Happy Third Birthday, Mekky Media!

There I was, three years ago to the day, sitting at my dining room table alone…

I didn’t know the first thing about starting a business. All I knew was that after decades of working for other accomplished leaders and corporations at other PR agencies and top news outlets, I had something different to offer. I knew I had the experience, and I had proven myself capable of working insanely hard in my career. I had lived through enough agency life to know what was missing from the industry, and how I could be different. My friends and family convinced me to go off on my own after many gut-wrenching, soul-searching, tearful conversations, so I finally did. It was not an easy choice.

I had little more than a dream, and not a fully-formed one at that.

What was that dream? What did I imagine this company would turn out to be? Well, I hoped to create a culture that was unlike anything else in the PR industry. I wanted to create something entirely new. I wanted to drive results for our clients that would speak for themselves. I wanted so much it was overwhelming.

Specifically, I wanted to make it to the three-year-mark. Because so many startups fail before they reach their third birthday, I saw that third year as a milestone I needed to reach before I could consider myself a “real” company. Get to year three—and you are the real deal!

Fast forward three years and here we are! Today we have a bustling, talented team and a roster of so many amazing clients, and it’s so much better than even my wildest dreams. I could never have predicted where this company would have gone. It’s been the most incredible and vulnerable journey of my life. In some ways, I can’t believe we’re here. I was plagued by self-doubt for years. It prevented me from starting a company or even saying those words or believing I could. When I finally took the leap, I was able to go with the flow and let go of the doubt because I was doing it—and doing it very well. So well that my inbox exploded, my phone wouldn’t stop ringing, and the clients came flowing in.

I have so many feelings today, but more than anything else, I feel so much pride about where we are today. It’s hard to wrap my brain around the fact that this company that exists in the world today started from an idea inside my head. I didn’t have a partner. I didn’t take out tons of loans.

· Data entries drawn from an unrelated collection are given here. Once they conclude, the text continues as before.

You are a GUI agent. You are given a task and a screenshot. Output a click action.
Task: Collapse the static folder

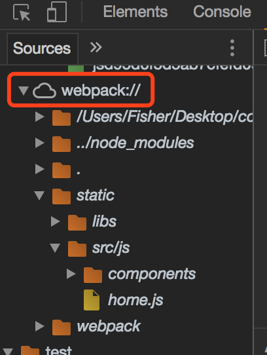click(39, 195)
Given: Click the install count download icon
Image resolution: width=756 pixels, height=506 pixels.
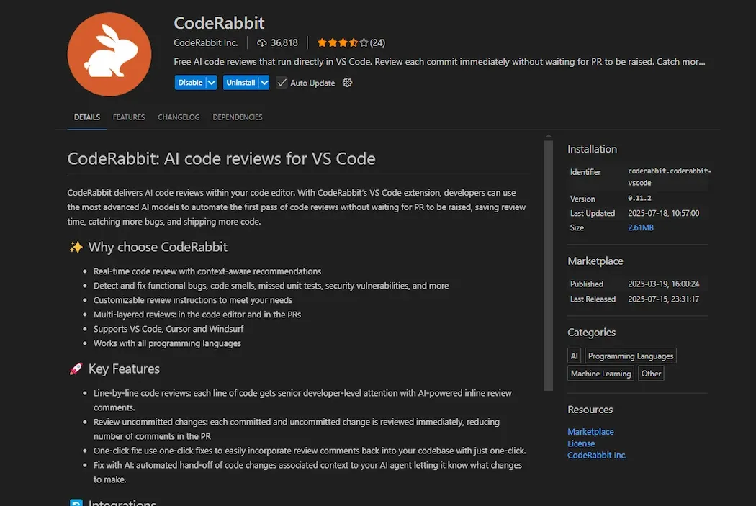Looking at the screenshot, I should coord(262,42).
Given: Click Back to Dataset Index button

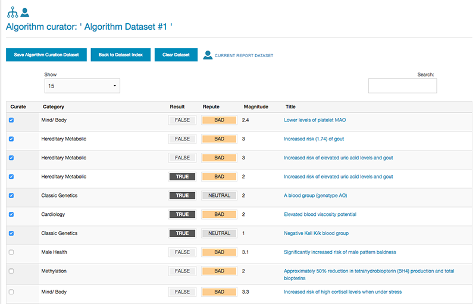Looking at the screenshot, I should click(x=121, y=55).
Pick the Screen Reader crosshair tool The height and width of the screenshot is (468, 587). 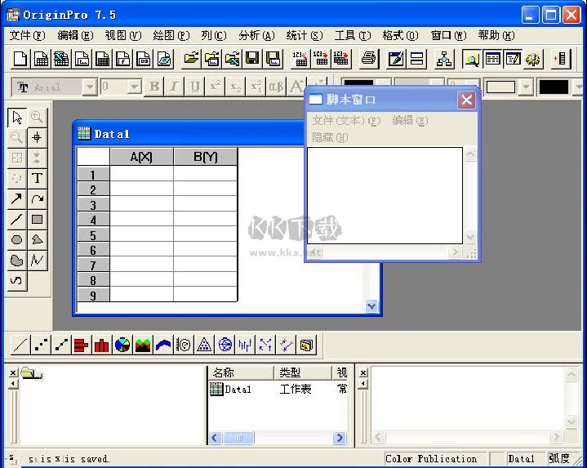tap(38, 137)
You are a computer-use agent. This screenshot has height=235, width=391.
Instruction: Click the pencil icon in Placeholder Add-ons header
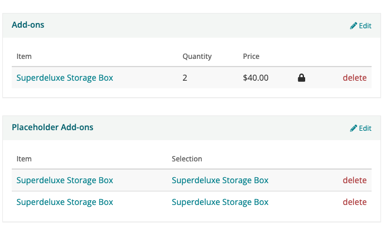(x=353, y=128)
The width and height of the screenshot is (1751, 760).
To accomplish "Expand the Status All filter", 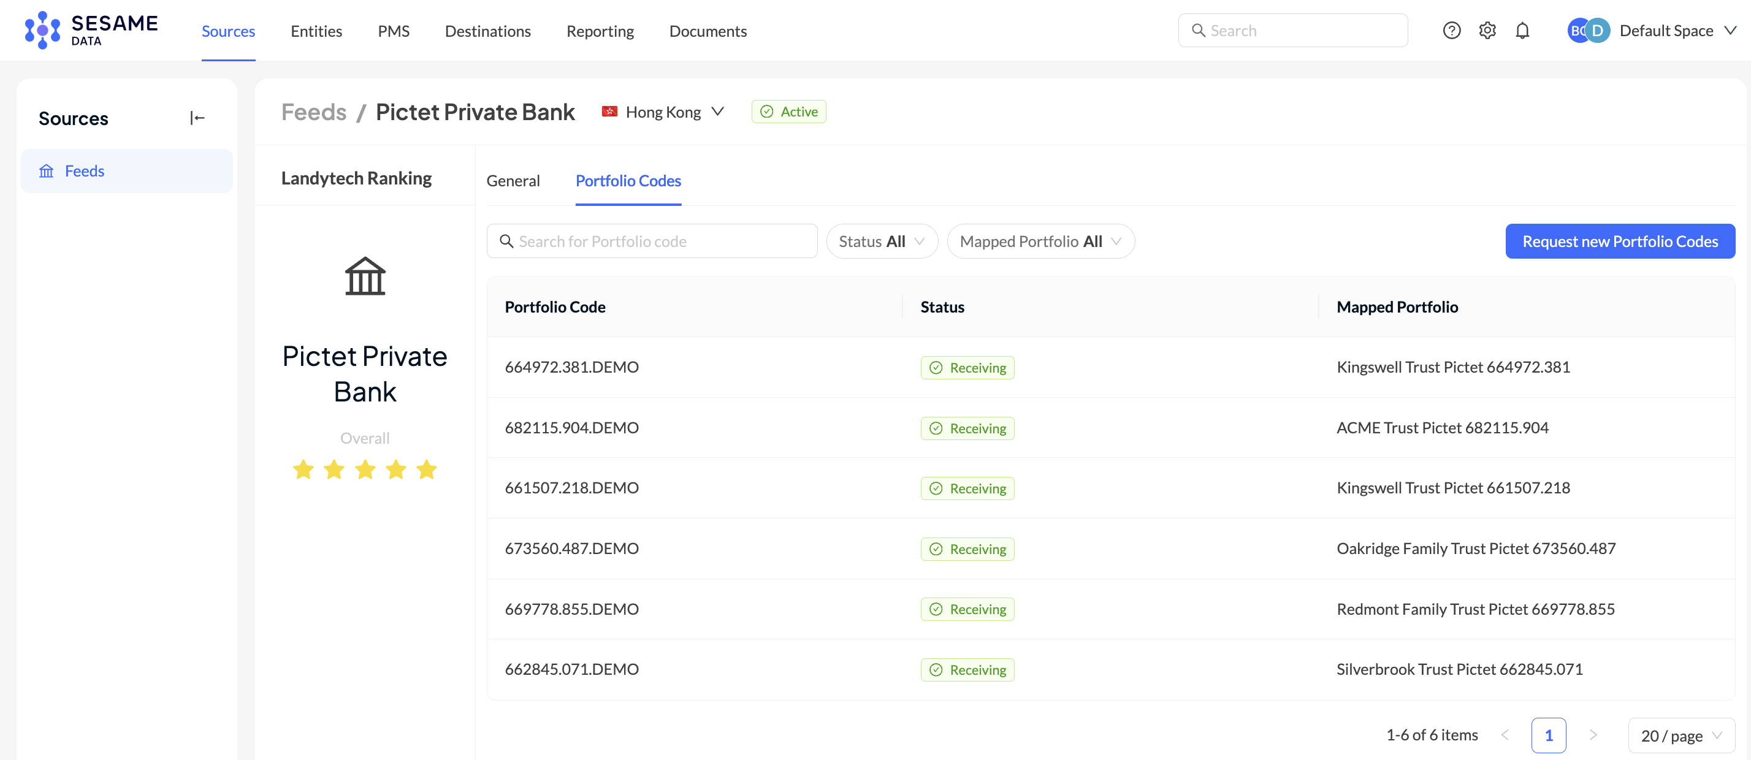I will pyautogui.click(x=882, y=241).
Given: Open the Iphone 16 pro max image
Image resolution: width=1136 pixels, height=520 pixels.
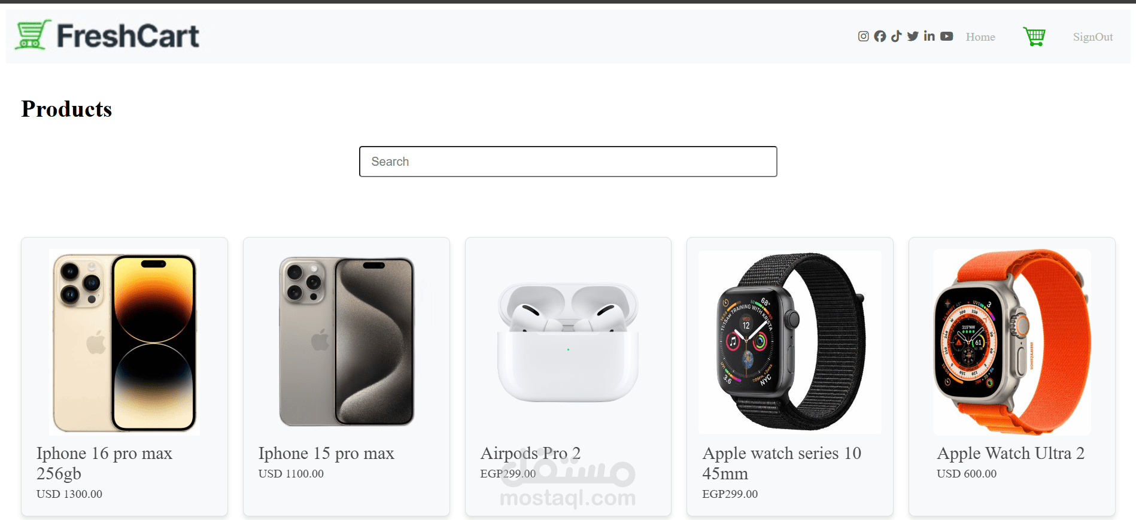Looking at the screenshot, I should click(124, 342).
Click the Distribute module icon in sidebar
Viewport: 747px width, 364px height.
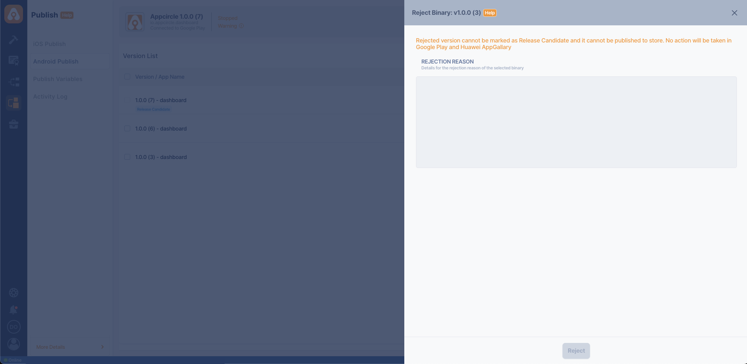(14, 82)
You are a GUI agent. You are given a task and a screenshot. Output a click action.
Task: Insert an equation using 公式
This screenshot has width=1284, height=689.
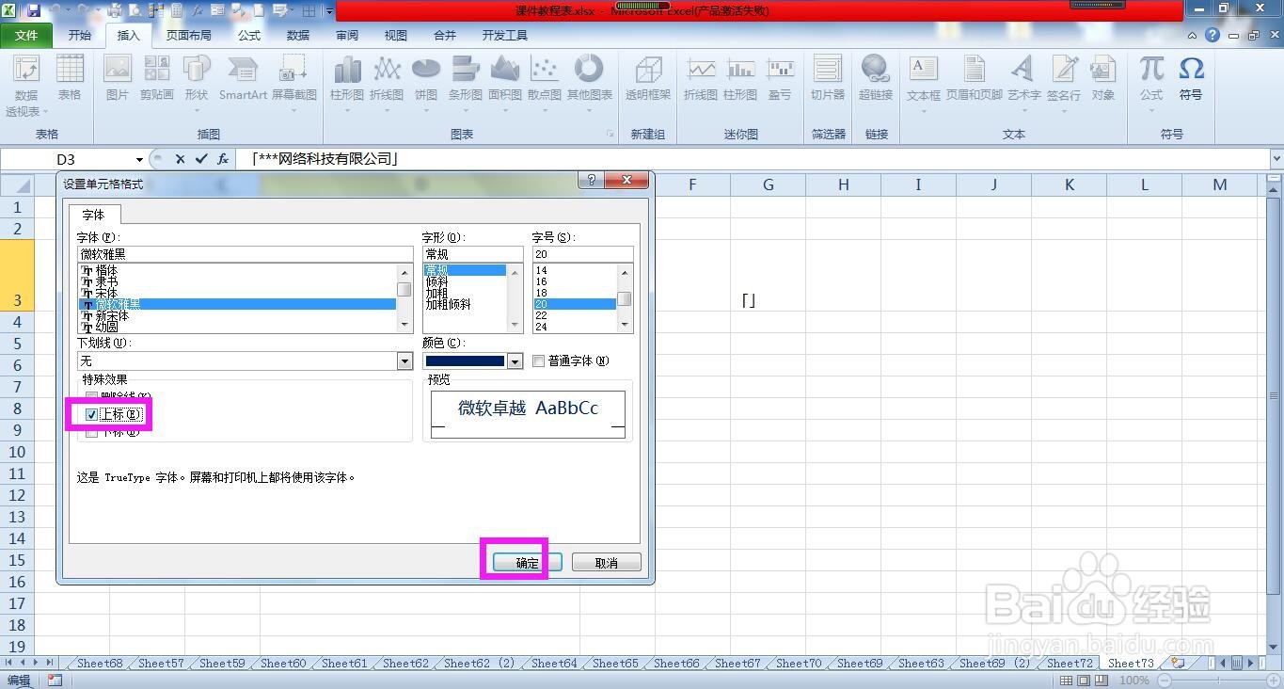(1149, 80)
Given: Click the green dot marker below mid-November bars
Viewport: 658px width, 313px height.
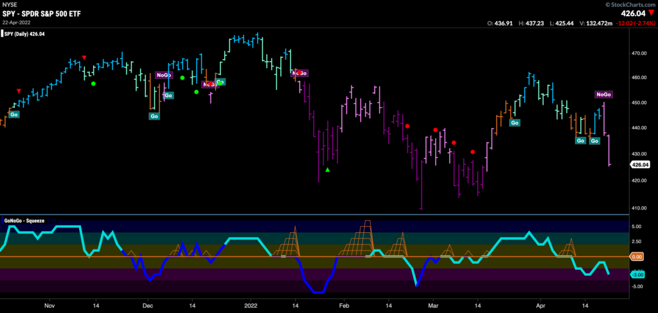Looking at the screenshot, I should click(x=93, y=84).
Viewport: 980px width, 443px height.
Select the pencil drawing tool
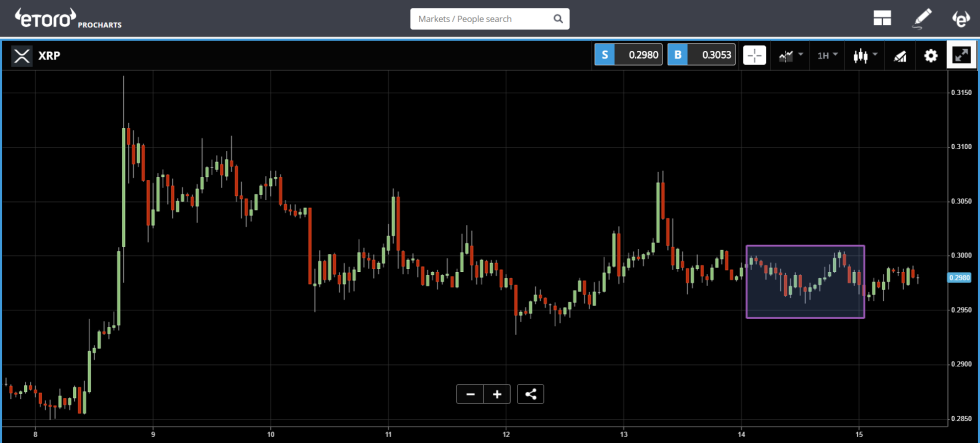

Just one check from a family friend that was paid back within the year—which served more as the kick in the ass I needed to believe in myself. I’ve been able to support my family through it all with my sheer dedication.

That’s not to say that if I had done those things, I would be any less proud or any less successful. Building a company is hard f*cking work, regardless of the resources you start out with. So here comes the part where I gush about the support I’ve had through it all.

I am proud that I started on my own. But the major thing I’ve learned throughout this experience is that no one person can do it all. I’m not the best at everything, or even most things. I’ve had to hire people more talented than I am. I’ve had to let go of insecurities to make that happen, and the company has flourished as a result. It’s been a reminder to focus on the greater mission, rather than the glory of being the one to do it. If you want to go fast, go alone. If you want to go far, go together. Ask anyone that works for me—I am always appreciative and grateful for the teamwork.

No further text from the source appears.